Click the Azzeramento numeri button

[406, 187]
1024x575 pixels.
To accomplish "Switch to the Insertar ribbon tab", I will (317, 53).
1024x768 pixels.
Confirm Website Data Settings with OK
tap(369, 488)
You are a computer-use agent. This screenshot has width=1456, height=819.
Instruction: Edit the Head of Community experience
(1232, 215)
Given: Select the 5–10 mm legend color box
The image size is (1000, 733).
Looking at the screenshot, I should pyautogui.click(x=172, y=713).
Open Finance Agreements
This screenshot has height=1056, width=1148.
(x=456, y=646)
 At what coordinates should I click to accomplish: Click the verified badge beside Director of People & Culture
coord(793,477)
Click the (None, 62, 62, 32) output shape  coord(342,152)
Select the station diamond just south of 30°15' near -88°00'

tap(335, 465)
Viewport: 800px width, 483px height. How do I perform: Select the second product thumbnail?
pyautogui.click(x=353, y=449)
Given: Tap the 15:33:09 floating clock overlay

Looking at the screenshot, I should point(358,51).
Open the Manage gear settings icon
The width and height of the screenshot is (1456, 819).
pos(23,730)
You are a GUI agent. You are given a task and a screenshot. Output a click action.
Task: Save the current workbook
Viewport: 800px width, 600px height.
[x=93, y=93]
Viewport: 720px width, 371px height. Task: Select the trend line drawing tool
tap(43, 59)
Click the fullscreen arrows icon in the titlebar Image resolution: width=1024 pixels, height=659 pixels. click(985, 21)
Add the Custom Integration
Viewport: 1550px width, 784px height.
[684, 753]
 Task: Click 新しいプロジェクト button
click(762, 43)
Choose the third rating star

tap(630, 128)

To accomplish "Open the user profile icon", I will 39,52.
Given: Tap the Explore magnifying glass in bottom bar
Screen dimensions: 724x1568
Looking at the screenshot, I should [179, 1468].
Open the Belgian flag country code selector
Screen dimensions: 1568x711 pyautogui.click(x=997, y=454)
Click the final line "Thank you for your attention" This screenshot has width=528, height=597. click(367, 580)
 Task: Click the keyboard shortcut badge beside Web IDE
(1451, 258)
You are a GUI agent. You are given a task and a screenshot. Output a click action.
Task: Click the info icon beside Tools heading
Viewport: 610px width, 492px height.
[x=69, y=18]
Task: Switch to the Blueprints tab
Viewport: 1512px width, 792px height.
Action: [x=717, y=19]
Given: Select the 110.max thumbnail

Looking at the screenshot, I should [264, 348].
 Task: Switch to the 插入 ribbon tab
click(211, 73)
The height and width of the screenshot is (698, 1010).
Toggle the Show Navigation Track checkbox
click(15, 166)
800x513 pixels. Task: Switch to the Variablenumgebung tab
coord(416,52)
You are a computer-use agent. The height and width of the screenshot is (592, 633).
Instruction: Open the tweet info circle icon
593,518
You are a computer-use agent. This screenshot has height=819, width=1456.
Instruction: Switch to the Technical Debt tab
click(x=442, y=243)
━━━━━━
**Set task:** Report each line of the records above that contains the word "will".

**Written response:**
To accomplish "Switch to the Insertar ribbon tab", I will (317, 53).
To accomplish "Open the user profile icon", I will 39,52.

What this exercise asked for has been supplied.